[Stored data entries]
______________________________

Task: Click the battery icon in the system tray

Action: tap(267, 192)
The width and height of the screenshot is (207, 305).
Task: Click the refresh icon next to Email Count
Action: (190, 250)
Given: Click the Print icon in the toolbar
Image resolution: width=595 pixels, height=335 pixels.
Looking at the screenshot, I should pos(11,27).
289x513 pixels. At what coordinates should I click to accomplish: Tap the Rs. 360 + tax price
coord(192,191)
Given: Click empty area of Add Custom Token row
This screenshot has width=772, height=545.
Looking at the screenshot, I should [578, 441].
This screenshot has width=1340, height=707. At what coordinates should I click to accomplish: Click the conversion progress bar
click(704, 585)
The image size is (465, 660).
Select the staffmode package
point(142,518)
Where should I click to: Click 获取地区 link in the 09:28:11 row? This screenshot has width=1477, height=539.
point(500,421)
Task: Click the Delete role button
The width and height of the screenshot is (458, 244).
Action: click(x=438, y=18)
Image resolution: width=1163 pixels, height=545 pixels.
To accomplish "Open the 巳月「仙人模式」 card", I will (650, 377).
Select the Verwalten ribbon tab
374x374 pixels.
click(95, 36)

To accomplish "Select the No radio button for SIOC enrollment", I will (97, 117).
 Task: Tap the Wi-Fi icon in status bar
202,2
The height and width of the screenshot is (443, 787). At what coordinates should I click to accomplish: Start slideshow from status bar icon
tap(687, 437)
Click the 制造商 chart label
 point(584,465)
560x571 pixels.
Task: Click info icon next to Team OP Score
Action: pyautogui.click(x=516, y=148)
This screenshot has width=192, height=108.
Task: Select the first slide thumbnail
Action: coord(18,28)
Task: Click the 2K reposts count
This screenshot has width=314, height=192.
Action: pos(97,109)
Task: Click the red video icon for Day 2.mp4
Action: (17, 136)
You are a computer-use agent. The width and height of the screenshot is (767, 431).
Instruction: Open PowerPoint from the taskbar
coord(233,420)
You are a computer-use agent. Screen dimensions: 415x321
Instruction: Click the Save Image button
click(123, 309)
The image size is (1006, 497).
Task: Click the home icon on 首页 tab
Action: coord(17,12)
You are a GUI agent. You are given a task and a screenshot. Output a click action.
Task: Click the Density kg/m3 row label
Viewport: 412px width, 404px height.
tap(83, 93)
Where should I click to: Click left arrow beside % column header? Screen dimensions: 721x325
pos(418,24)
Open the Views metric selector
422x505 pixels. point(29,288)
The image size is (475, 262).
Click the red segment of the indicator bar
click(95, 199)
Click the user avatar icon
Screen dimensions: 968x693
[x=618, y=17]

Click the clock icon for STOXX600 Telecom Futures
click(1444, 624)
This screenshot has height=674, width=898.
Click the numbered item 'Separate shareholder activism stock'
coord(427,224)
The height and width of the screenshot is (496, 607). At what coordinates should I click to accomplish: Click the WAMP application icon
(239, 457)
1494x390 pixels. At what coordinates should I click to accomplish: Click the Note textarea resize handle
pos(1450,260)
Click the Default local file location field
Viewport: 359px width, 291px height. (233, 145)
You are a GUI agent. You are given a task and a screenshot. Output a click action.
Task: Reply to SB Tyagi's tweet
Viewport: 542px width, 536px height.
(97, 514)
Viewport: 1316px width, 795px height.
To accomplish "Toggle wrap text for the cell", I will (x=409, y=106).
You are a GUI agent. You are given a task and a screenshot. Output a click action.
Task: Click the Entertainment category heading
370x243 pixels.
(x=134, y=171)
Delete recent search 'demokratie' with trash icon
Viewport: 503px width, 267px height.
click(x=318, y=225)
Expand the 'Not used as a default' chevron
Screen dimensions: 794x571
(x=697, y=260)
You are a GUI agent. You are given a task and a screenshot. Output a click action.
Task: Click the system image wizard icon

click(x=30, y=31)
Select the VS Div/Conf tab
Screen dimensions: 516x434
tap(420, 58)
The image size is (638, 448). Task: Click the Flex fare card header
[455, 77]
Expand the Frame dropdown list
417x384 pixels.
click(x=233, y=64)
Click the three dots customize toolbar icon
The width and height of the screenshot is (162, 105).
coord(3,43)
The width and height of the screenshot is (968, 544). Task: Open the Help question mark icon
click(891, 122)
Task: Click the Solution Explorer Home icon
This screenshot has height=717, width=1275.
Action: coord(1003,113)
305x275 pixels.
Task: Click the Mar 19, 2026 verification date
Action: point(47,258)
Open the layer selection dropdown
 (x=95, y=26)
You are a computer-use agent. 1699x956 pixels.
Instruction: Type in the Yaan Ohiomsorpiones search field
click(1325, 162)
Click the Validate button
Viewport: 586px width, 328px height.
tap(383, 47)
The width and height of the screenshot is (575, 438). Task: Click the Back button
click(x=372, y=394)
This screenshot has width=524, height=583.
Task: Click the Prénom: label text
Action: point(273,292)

______________________________

Where a line in the records above includes the string "computer", show it.

You are a computer-use agent. The width and height of the screenshot is (767, 431).
You are a computer-use agent. Screen dimensions: 415x321
You are a computer-use agent. 1699x956 pixels.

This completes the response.